The cover, conceived and produced by the visual artist Marino Capitanio, uses graphic elements, such as mouths and cartoons, to illustrate the numerous first-hand accounts of freedom of expression featured in the magazine.

Thanks to the special filter ‘Liberate your voice’ the cover is animated and gives readers and Instagram uses the possibility of sharing this extraordinary project and their own thoughts. The filter is available from the Instagram account @grazia_it in the filters file (under highlighted stories). By opening it and capturing the cover with the frontal camera, it becomes animated. While using the selfie mode, the filter changes to allow users to share their message.

In this issue of Grazia we also hear form a number of protagonists: Elodie who describes her continuous search for freedom and the mission she has given herself: ”To speak for those who can’t express themselves.” Readers will also find a long interview with Mahmood, the singer from the suburbs of Milan who says that freedom is obtained by finding yourself and a commitment to giving a voice to your battles: “A multi-ethnic country is not the future,” he says. “For me and many young people it is the present.”

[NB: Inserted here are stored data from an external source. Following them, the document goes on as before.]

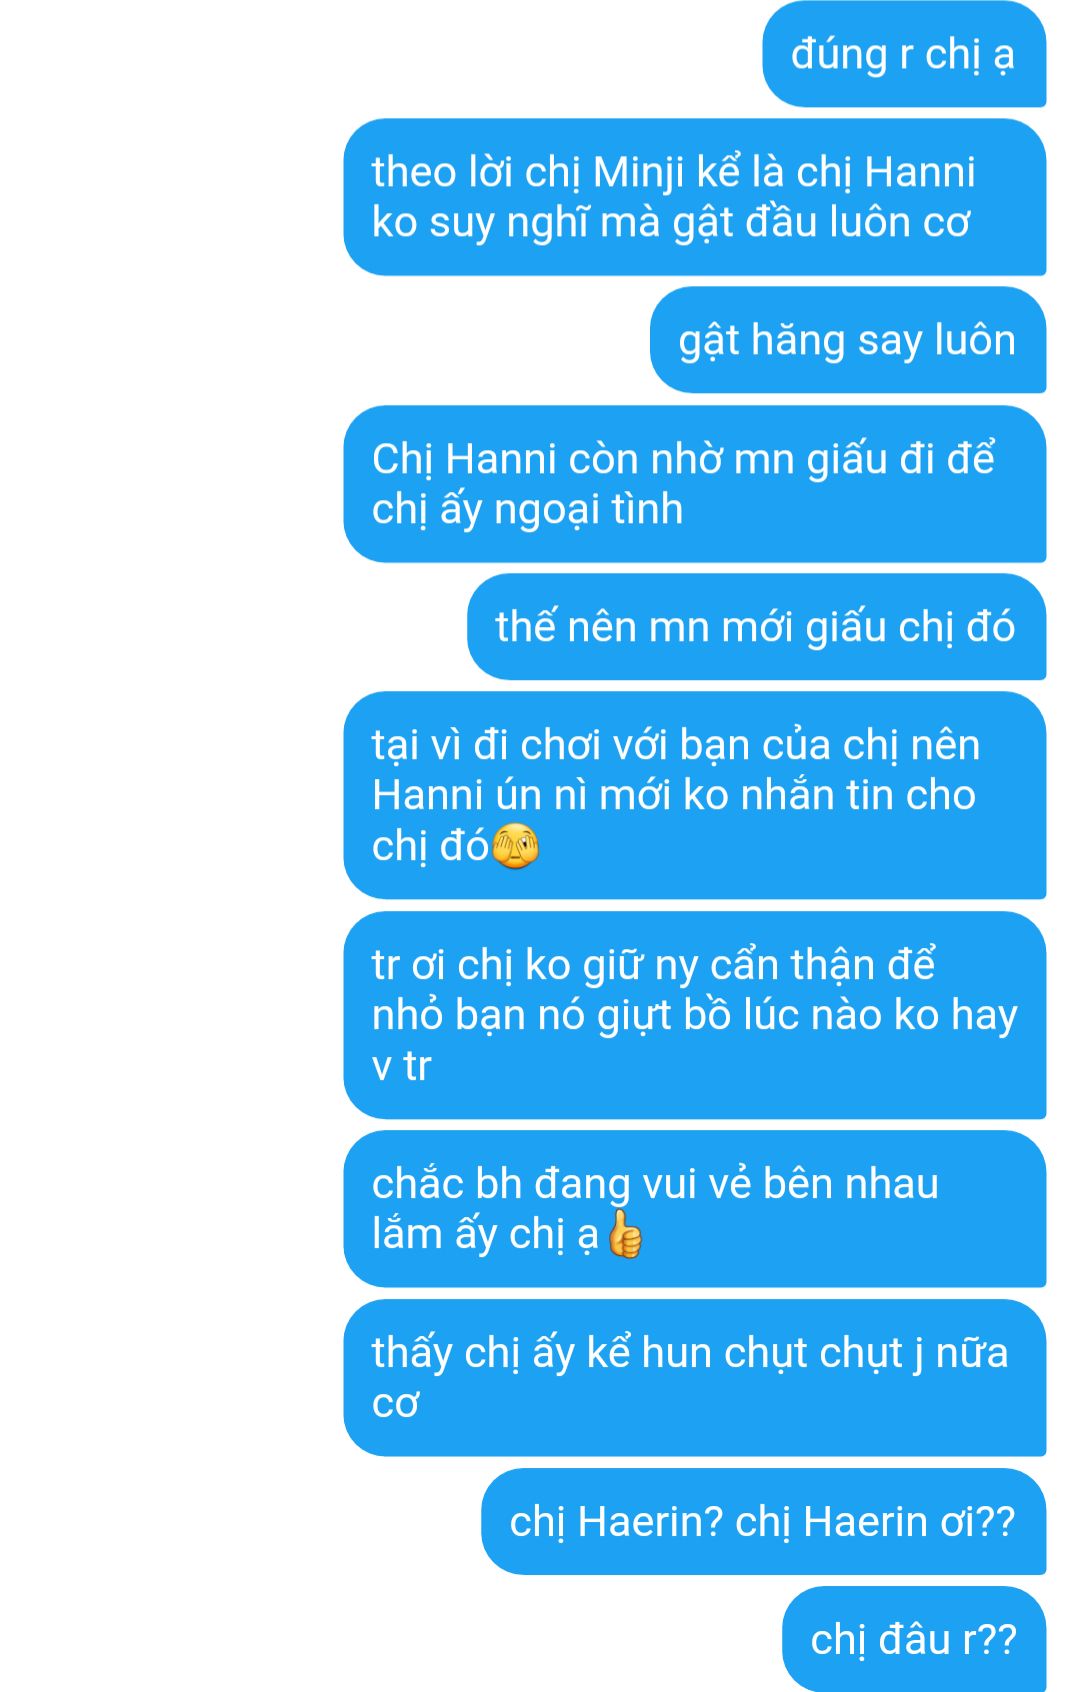Tap 'v tr' on the last line of giựt bồ message

pos(401,1066)
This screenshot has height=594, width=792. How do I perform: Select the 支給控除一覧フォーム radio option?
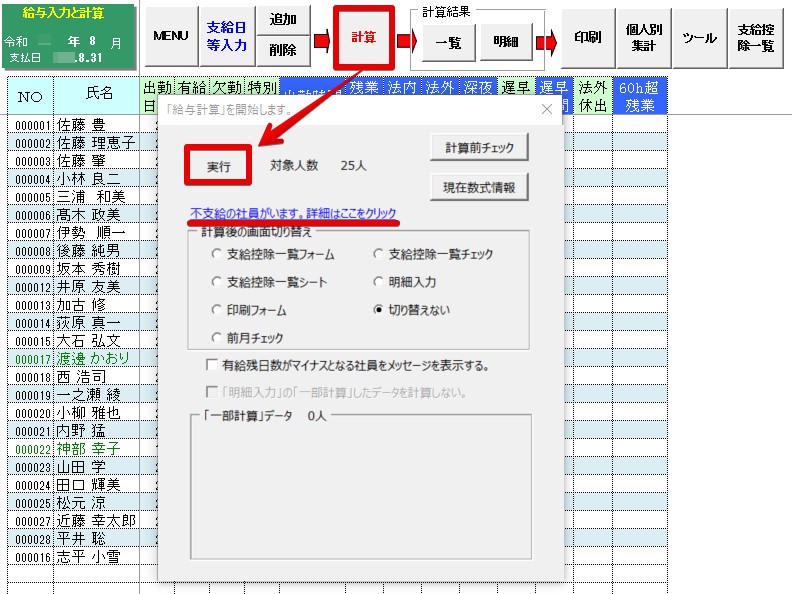pyautogui.click(x=217, y=254)
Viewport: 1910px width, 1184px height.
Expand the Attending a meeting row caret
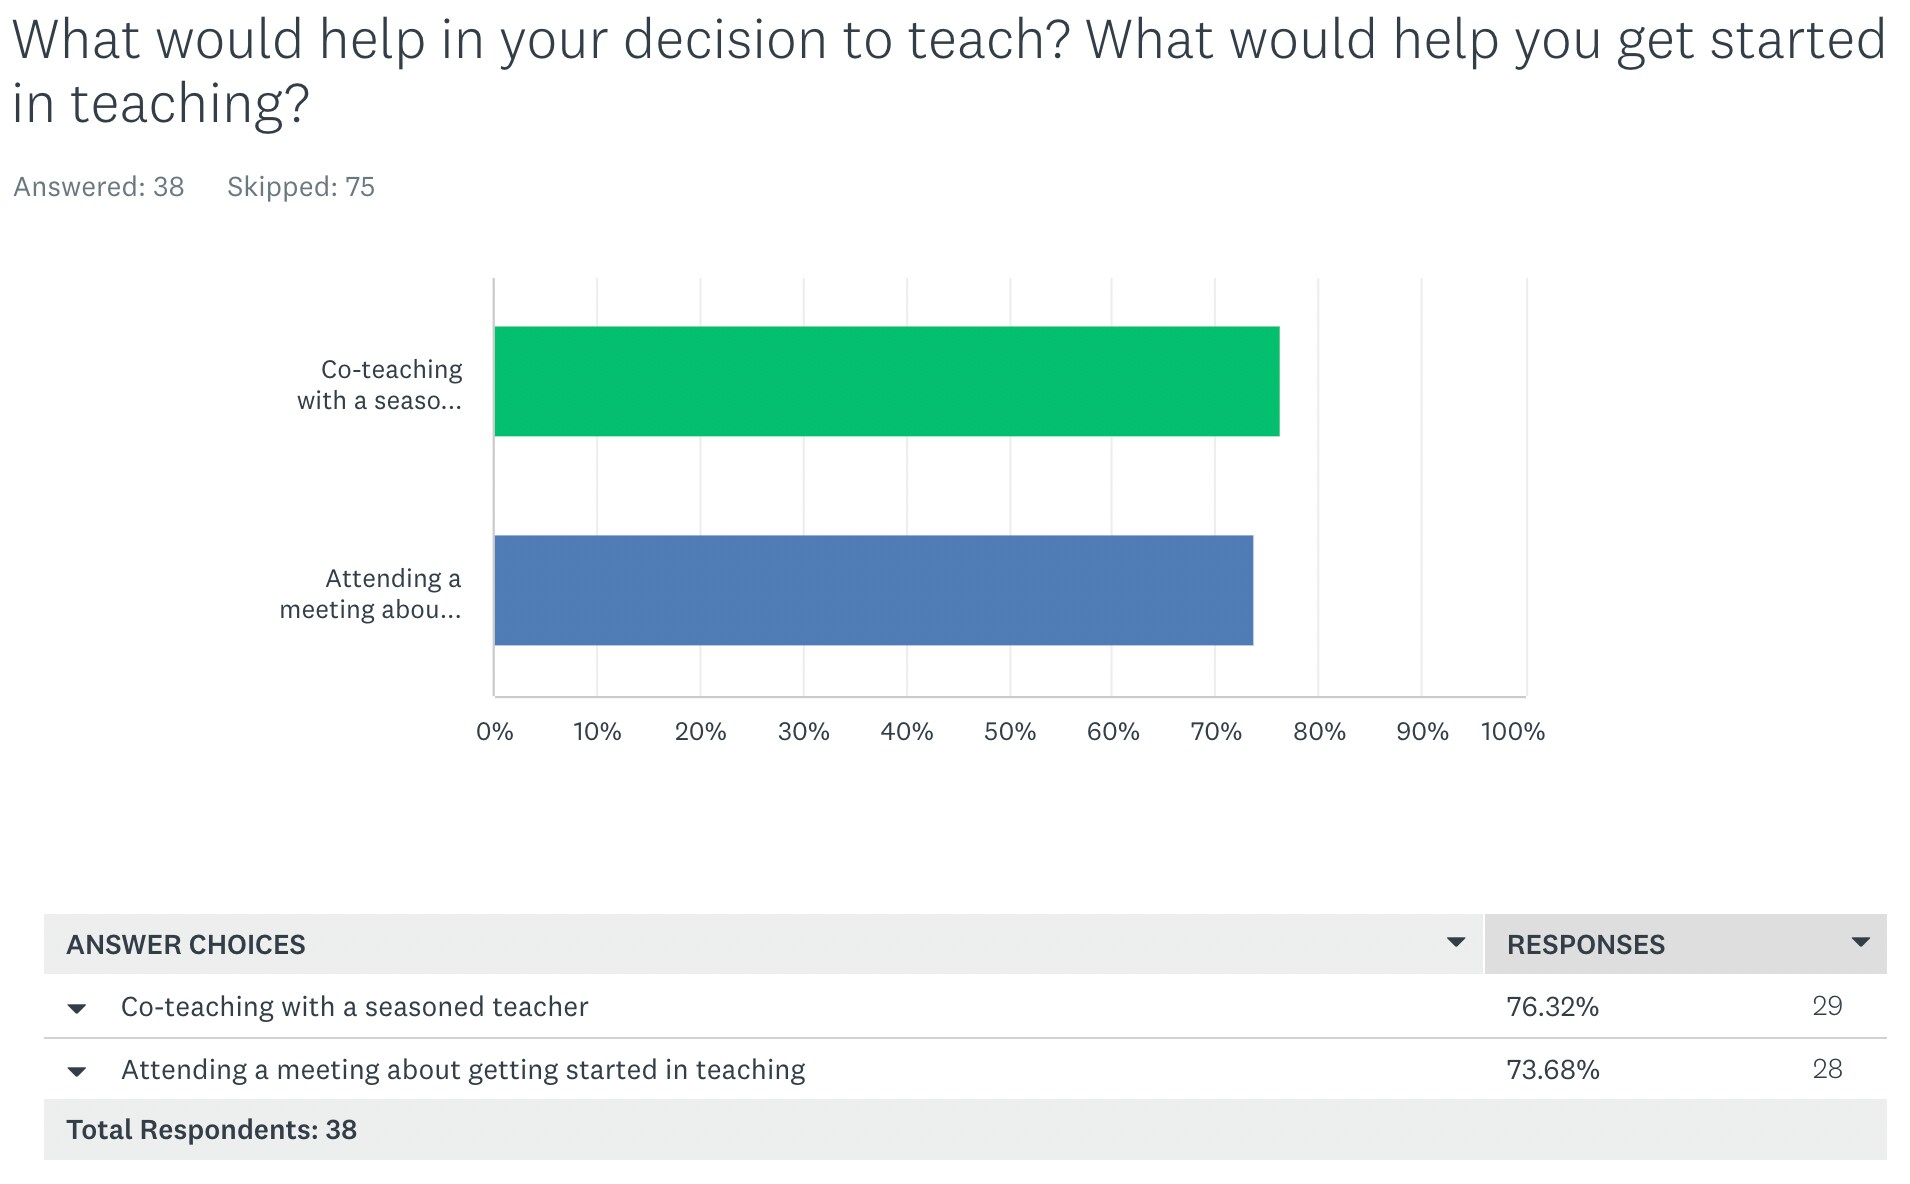[77, 1071]
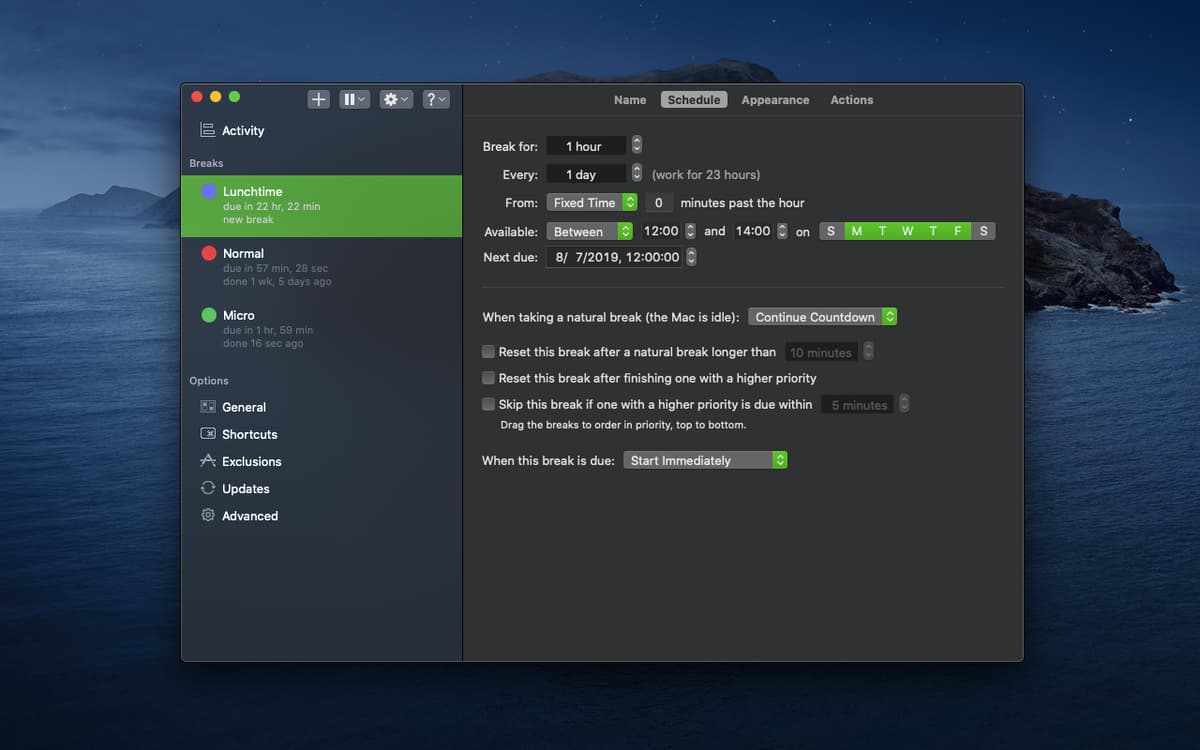Open Updates options in sidebar

coord(245,488)
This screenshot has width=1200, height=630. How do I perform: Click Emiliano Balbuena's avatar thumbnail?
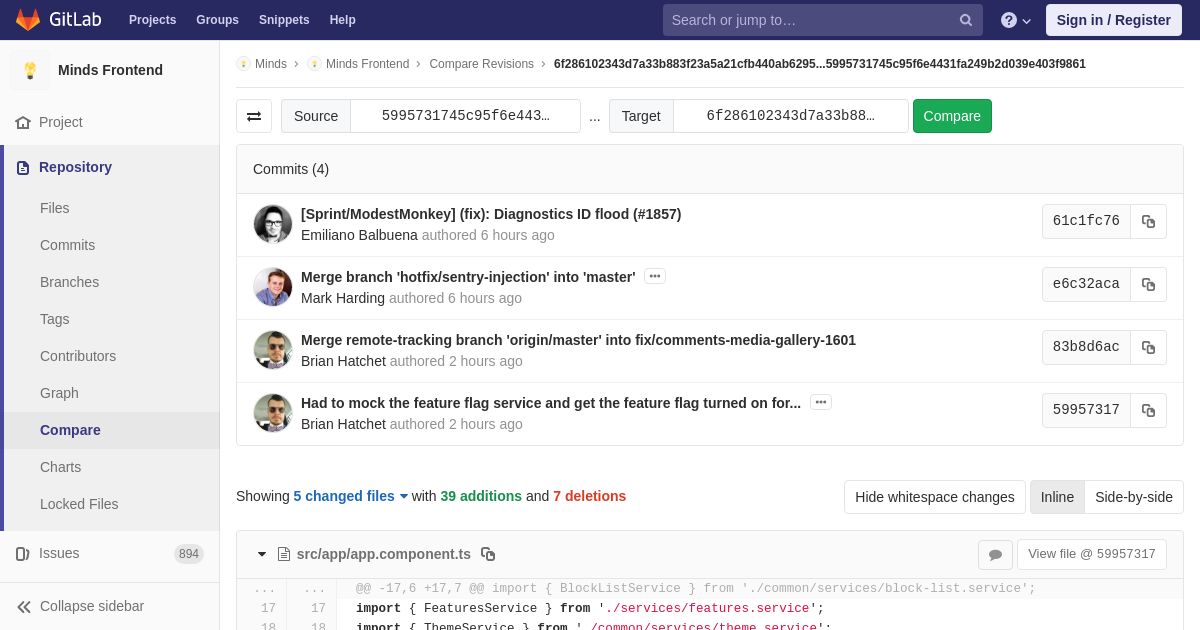(273, 224)
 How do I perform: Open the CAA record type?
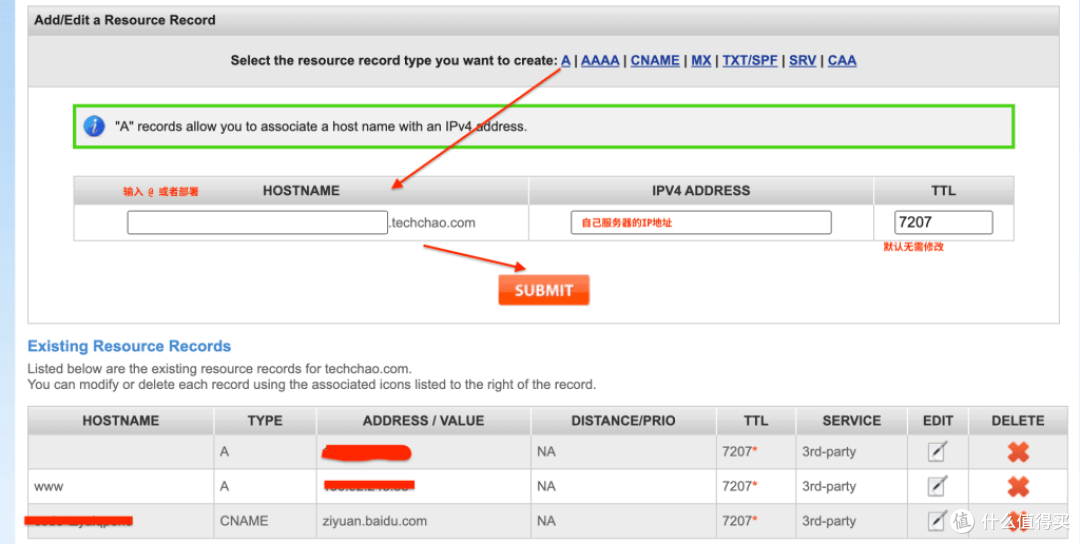(842, 60)
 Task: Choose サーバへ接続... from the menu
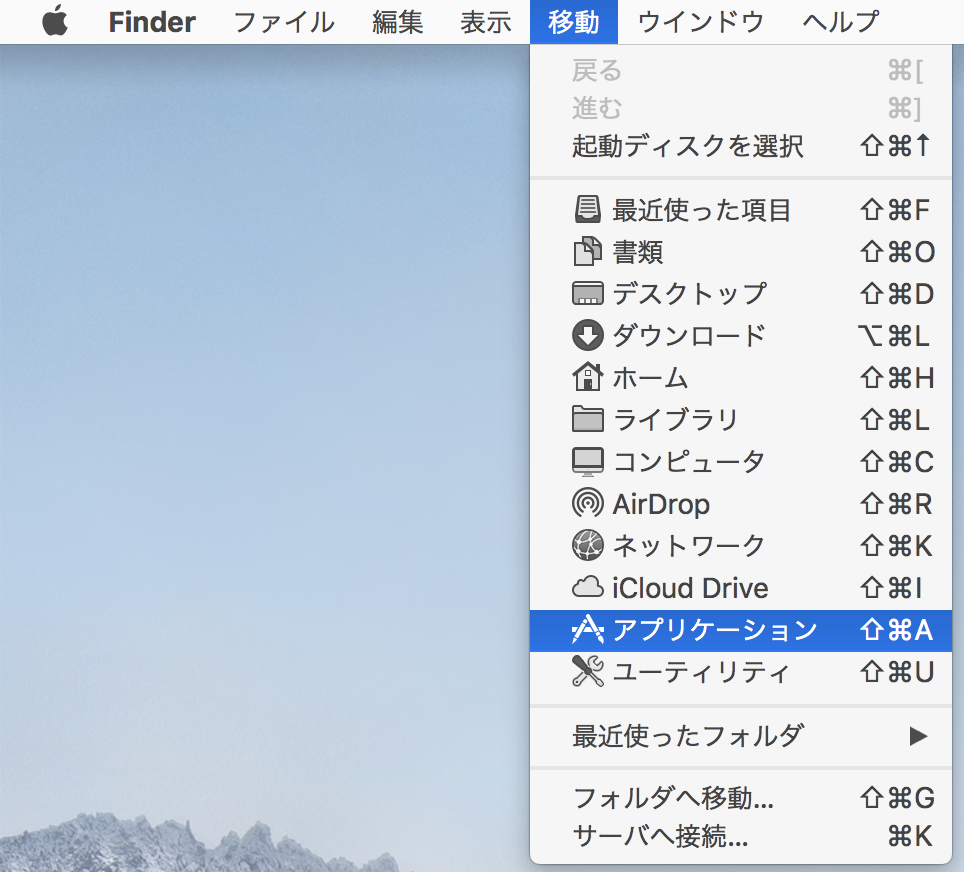[660, 836]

The magazine also features an account by Whoopi Goldberg, the American actress who has symbolised anti racism since she became a star thanks to the film The Color Purple. Today, in the United States, crippled by the pandemic, she is using the web and her popularity, to get African-Americans to register to vote: “At the upcoming elections,” she tells Grazia, “theirs must be the loudest voice.”

A big survey by Grazia highlights the 90-year-old influencers 90enni who are re-writing the rules of beauty and Italians of African origin who are fighting against hate. Instagram has already given freedom of expression to many who were not previously represented and who now have enormous: that of being able to change the world.

The new issue of Grazia also features inclusive and sustainable fashion. The augmented reality of the Instagram filters is transported by this project from digital to print, in a fashion photo shoot. Grazia photographed models and clothes, making them even more creative, using a range of filters that readers can use and share in their stories.

The issue’s creative concept and shooting was produced together with Facebook Creative Shop.

Today, in Italy, the communication platform of Grazia includes a total audience of 4.3 million people (Source: Media Impact Data Fusion based on Audiweb – Audipress data to December 2019), more than 350,000 Instagram followers and almost 1million followers on Facebook.

Around the world, the global multi-channel system Grazia International Network each month reaches an overall community of 15 million readers, with a monthly circulation of over 10 million copies, 35 million unique users and over 20 million followers on social media.

The launch of the new issue of Grazia is supported by an advertising campaign planned across print media, digital and outdoor.